--- Record excerpts Enclosed Below ---

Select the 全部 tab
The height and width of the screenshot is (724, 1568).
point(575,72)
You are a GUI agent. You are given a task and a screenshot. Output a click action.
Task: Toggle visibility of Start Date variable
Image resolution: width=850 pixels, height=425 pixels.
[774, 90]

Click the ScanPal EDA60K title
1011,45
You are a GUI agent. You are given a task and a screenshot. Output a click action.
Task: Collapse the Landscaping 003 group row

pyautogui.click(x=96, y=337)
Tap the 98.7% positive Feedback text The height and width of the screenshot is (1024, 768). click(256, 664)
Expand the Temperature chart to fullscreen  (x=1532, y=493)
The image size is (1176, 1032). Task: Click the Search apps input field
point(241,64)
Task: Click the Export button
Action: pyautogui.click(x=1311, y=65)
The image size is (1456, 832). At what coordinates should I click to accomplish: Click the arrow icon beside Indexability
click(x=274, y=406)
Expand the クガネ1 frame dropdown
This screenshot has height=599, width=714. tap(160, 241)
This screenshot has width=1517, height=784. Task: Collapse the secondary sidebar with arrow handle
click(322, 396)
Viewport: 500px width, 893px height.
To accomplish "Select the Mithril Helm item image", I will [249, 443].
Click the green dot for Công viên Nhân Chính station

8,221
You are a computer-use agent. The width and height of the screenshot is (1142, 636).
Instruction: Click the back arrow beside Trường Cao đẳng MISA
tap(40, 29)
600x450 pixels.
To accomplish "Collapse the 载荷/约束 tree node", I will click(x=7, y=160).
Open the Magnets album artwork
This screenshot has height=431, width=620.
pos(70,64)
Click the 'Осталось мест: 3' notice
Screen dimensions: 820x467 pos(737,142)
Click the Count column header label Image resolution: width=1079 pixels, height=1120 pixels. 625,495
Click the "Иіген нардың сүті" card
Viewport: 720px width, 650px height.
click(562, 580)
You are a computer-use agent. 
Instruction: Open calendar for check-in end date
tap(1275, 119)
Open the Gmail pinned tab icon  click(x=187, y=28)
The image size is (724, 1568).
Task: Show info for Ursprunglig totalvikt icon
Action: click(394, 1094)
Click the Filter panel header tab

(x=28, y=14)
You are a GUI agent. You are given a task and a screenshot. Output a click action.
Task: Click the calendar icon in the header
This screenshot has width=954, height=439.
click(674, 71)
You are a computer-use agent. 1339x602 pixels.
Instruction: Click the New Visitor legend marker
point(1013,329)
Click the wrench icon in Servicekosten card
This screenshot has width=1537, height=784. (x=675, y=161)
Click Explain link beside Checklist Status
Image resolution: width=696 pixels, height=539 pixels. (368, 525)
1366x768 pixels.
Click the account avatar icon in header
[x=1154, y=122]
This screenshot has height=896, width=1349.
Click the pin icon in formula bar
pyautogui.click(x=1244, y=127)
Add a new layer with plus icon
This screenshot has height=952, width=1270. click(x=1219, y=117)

--- End of Enclosed Record excerpts ---

» Exercise instructions: Every record must appear in the answer exactly as written.

» Answer space:
Select the 全部 tab
The height and width of the screenshot is (724, 1568).
point(575,72)
You are a GUI agent. You are given a task and a screenshot. Output a click action.
Task: Toggle visibility of Start Date variable
Image resolution: width=850 pixels, height=425 pixels.
[774, 90]

Click the ScanPal EDA60K title
1011,45
You are a GUI agent. You are given a task and a screenshot. Output a click action.
Task: Collapse the Landscaping 003 group row

pyautogui.click(x=96, y=337)
Tap the 98.7% positive Feedback text The height and width of the screenshot is (1024, 768). click(256, 664)
Expand the Temperature chart to fullscreen  (x=1532, y=493)
The image size is (1176, 1032). Task: Click the Search apps input field
point(241,64)
Task: Click the Export button
Action: pyautogui.click(x=1311, y=65)
The image size is (1456, 832). At what coordinates should I click to accomplish: Click the arrow icon beside Indexability
click(x=274, y=406)
Expand the クガネ1 frame dropdown
This screenshot has height=599, width=714. tap(160, 241)
This screenshot has width=1517, height=784. Task: Collapse the secondary sidebar with arrow handle
click(322, 396)
Viewport: 500px width, 893px height.
To accomplish "Select the Mithril Helm item image", I will [249, 443].
Click the green dot for Công viên Nhân Chính station

8,221
You are a computer-use agent. The width and height of the screenshot is (1142, 636).
Instruction: Click the back arrow beside Trường Cao đẳng MISA
tap(40, 29)
600x450 pixels.
To accomplish "Collapse the 载荷/约束 tree node", I will click(x=7, y=160).
Open the Magnets album artwork
This screenshot has height=431, width=620.
pos(70,64)
Click the 'Осталось мест: 3' notice
Screen dimensions: 820x467 pos(737,142)
Click the Count column header label Image resolution: width=1079 pixels, height=1120 pixels. 625,495
Click the "Иіген нардың сүті" card
Viewport: 720px width, 650px height.
click(562, 580)
You are a computer-use agent. 
Instruction: Open calendar for check-in end date
tap(1275, 119)
Open the Gmail pinned tab icon  click(x=187, y=28)
The image size is (724, 1568).
Task: Show info for Ursprunglig totalvikt icon
Action: click(394, 1094)
Click the Filter panel header tab

(x=28, y=14)
You are a GUI agent. You are given a task and a screenshot. Output a click action.
Task: Click the calendar icon in the header
This screenshot has width=954, height=439.
click(674, 71)
You are a computer-use agent. 1339x602 pixels.
Instruction: Click the New Visitor legend marker
point(1013,329)
Click the wrench icon in Servicekosten card
This screenshot has width=1537, height=784. (x=675, y=161)
Click Explain link beside Checklist Status
Image resolution: width=696 pixels, height=539 pixels. (368, 525)
1366x768 pixels.
Click the account avatar icon in header
[x=1154, y=122]
This screenshot has height=896, width=1349.
Click the pin icon in formula bar
pyautogui.click(x=1244, y=127)
Add a new layer with plus icon
This screenshot has height=952, width=1270. click(x=1219, y=117)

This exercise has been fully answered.